→ **Task**
Copy each line below in which the word "will" occurs.

(Stored records)
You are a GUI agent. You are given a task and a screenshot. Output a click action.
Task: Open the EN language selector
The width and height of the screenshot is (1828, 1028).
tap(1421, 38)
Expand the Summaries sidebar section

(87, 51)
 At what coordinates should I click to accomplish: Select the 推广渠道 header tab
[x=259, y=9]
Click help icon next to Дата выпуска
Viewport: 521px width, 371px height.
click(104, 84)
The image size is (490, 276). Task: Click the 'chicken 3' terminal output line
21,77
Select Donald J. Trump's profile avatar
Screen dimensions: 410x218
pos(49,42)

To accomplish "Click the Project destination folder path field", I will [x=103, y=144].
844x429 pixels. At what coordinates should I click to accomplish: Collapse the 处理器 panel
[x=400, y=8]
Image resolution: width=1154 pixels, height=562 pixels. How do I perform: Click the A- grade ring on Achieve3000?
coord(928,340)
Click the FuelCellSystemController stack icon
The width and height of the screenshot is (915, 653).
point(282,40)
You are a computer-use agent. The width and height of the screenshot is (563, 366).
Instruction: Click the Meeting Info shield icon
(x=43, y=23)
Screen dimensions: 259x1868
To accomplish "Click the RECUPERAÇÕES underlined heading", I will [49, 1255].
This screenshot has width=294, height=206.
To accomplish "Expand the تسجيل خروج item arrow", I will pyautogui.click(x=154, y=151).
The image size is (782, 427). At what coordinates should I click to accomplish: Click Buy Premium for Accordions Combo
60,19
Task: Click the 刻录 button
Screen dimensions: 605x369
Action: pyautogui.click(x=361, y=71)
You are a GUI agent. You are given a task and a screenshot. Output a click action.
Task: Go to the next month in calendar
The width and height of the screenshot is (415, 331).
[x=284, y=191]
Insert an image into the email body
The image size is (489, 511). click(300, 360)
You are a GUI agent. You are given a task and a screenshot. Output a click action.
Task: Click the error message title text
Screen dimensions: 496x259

→ **Solution for this problem**
To accomplish "Click the Project destination folder path field", I will [x=103, y=144].
To accomplish "Click the RECUPERAÇÕES underlined heading", I will [49, 1255].
To accomplish "Expand the تسجيل خروج item arrow", I will pyautogui.click(x=154, y=151).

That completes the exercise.